● ESTRATTO DEL DOCUMENTO
****************************************

QUANDO LA SOLDARIETA’ NON CONOSCE NAZIONALITA’



In questi giorni, le cronache dei giornali hanno riportato il coraggioso gesto di Viorin T., cittadino romeno di 44 anni, che in quartiere di Milano, dopo aver avvertito un forte odore di buciato proveniente da un appartamento non ha esitato un momento e,sfondando  la porta d’ingresso  e ha tratto in salvo la donna. Un gesto , che in una società sempre meno propensa ad occuparsi del prossimo e dove spesso anche il vicino di casa è un estraneo non solo meriterebbe particolare rilievo da parte degli organismi di informazione ma anche il sincero ringraziamento da parte delle autorità locali.

Propabilemnte, questo cittadino,  non si è reso conto di compiere un gesto eroico semplicemente e sobriamente ha pensato che in quella occasione e difornte alla possibilità di salvare una vita umana ha reputato di fare la cosa più ovvia , cercare di soccorre un’altra persona, un atto, che per citare il titolo di un libro celebre rientra in quella “banalità del bene” che spinge ( o dovrebbe spingere) gli esseri umani a comportarsi come fratelli, al di la delle differenze di lingua, sesso, religione o razza.

****************************************

Record da una raccolta di dati
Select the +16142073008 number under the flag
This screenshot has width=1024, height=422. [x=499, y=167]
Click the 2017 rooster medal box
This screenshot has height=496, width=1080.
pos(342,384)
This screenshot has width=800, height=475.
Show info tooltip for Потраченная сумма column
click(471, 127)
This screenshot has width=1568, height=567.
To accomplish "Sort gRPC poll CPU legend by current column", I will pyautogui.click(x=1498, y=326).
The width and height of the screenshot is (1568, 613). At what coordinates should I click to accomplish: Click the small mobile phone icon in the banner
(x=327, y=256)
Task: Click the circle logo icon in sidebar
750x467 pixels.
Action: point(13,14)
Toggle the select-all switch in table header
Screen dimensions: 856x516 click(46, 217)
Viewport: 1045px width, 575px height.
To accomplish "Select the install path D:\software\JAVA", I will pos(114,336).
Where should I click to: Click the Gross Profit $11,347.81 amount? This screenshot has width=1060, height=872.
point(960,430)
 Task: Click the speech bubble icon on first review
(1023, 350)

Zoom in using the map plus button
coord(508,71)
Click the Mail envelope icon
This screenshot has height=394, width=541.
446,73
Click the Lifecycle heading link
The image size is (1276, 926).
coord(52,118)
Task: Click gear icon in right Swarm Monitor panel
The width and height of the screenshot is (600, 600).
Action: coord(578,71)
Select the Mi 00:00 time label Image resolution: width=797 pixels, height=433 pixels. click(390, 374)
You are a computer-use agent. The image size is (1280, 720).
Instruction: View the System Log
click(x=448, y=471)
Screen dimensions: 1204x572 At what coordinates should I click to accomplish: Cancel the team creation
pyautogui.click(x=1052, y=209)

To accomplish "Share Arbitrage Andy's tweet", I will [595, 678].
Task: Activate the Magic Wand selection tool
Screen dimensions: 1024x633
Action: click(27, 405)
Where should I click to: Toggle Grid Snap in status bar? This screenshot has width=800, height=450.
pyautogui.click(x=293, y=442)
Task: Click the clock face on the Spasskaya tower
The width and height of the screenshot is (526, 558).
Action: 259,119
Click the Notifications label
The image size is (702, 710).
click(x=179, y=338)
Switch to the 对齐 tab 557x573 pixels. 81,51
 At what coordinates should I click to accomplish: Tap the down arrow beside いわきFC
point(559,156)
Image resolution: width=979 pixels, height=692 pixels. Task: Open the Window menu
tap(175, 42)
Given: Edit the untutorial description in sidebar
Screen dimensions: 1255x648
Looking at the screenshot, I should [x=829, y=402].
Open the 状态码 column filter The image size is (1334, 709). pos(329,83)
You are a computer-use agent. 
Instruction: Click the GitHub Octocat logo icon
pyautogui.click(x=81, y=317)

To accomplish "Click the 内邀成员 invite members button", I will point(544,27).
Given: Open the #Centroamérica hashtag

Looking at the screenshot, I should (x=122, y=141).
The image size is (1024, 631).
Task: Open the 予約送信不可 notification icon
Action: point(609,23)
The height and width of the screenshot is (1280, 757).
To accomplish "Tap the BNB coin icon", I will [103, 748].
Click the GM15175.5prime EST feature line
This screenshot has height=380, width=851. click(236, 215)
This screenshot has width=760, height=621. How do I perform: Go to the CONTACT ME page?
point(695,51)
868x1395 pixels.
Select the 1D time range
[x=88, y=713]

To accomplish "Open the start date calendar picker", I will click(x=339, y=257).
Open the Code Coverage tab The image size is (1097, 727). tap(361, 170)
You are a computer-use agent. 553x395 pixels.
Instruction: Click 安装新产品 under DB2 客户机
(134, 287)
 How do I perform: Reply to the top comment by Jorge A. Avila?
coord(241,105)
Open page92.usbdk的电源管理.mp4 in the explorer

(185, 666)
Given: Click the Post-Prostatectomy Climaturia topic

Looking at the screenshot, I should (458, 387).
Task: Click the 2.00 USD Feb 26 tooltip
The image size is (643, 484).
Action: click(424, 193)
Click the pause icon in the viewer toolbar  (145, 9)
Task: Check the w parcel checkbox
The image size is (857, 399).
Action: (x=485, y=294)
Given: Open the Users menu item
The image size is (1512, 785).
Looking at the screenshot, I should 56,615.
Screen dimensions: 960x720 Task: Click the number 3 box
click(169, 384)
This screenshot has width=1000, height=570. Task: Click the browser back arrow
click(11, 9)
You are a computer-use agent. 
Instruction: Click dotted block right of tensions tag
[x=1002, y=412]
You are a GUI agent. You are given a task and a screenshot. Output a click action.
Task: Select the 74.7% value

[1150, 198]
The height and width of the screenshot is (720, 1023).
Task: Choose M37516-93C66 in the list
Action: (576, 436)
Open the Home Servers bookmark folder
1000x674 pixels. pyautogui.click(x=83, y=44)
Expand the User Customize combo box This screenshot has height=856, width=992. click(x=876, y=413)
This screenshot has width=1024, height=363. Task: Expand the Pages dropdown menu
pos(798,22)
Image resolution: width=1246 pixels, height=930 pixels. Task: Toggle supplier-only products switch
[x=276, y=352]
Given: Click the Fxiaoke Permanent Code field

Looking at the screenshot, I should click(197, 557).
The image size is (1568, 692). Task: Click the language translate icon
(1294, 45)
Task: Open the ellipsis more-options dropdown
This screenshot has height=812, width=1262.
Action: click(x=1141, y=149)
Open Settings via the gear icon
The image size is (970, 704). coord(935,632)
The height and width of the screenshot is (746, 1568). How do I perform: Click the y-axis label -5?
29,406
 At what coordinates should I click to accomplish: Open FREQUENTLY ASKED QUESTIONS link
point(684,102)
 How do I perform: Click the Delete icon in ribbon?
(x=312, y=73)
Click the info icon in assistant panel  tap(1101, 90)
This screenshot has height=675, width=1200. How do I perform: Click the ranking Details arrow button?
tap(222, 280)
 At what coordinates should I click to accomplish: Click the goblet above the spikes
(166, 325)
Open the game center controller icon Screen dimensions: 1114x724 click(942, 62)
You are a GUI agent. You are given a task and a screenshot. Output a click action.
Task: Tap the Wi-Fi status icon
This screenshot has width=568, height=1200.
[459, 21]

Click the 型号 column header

****************************************

● COMPITI RICHIESTI
[1] Riscrivi il tratto dell'articolo sulla solidarietà che va da "Propabilemnte, questo cittadino,  non" fino a "religione o razza.", sostituendo "fratelli" con "vicini".
[2] Nell'articolo sulla solidarietà, di quale nazionalità è Viorin T.?
[3] Prosegui l'articolo sulla solidarietà dopo l'ultima frase riportata.

● RISPOSTE AI COMPITI
[1]
Propabilemnte, questo cittadino,  non si è reso conto di compiere un gesto eroico semplicemente e sobriamente ha pensato che in quella occasione e difornte alla possibilità di salvare una vita umana ha reputato di fare la cosa più ovvia , cercare di soccorre un’altra persona, un atto, che per citare il titolo di un libro celebre rientra in quella “banalità del bene” che spinge ( o dovrebbe spingere) gli esseri umani a comportarsi come vicini, al di la delle differenze di lingua, sesso, religione o razza.

[2] È un cittadino romeno.

[3]
Proprio questo spirito di fratellanza, propabilmente ha spinto il Signor Viorin T a sfidare le fiamme e cercare di strappare dalle fiamme la vita di una anziana milanese. Uno spirito che, in tempi normali, non avrebbe bisogno di particoalre pubblicità, ma in momenti straordinari, come quelli che viviamo, necessita di essere adittato come esempio e modello. il Signor Viorin T , cittadino romeno, si è dimostrato, pienamente parte di quella cultura ambrosiana della solidarietà che è sempre pronta, con discrezione e silenzio, ad operare per il prossimo.

Per questo sarebbe bello che il Comune di Milano, potesse in qualche modo riconoscere a questo cittadino romeno una sorta di ecomio pubblico per  ringraziarlo, non solo del singolo gesto ma dell’esempio di civilità e altruismo dimostrato difronte al pericolo.

Questa notizia, inoltre, ci fa riflettere sulle nostre paure, o meglio su quelle che ci sono state fatte nascere, prima fra tutte la paura del “diverso” dello “straniero” . Un tema che ritorna spesso ad ogni appuntamento elettorale. Quando  per ragioni di voto e di consenso, non si guarda in faccia all’essere umano e si preferisce generare il “mostro” senza pensare che  una volta creata l’etichetta o la nomea questa risulta difficile da togliere dimenticando quanto invece dobbiamo all’immigrazione in termini di arrichimento.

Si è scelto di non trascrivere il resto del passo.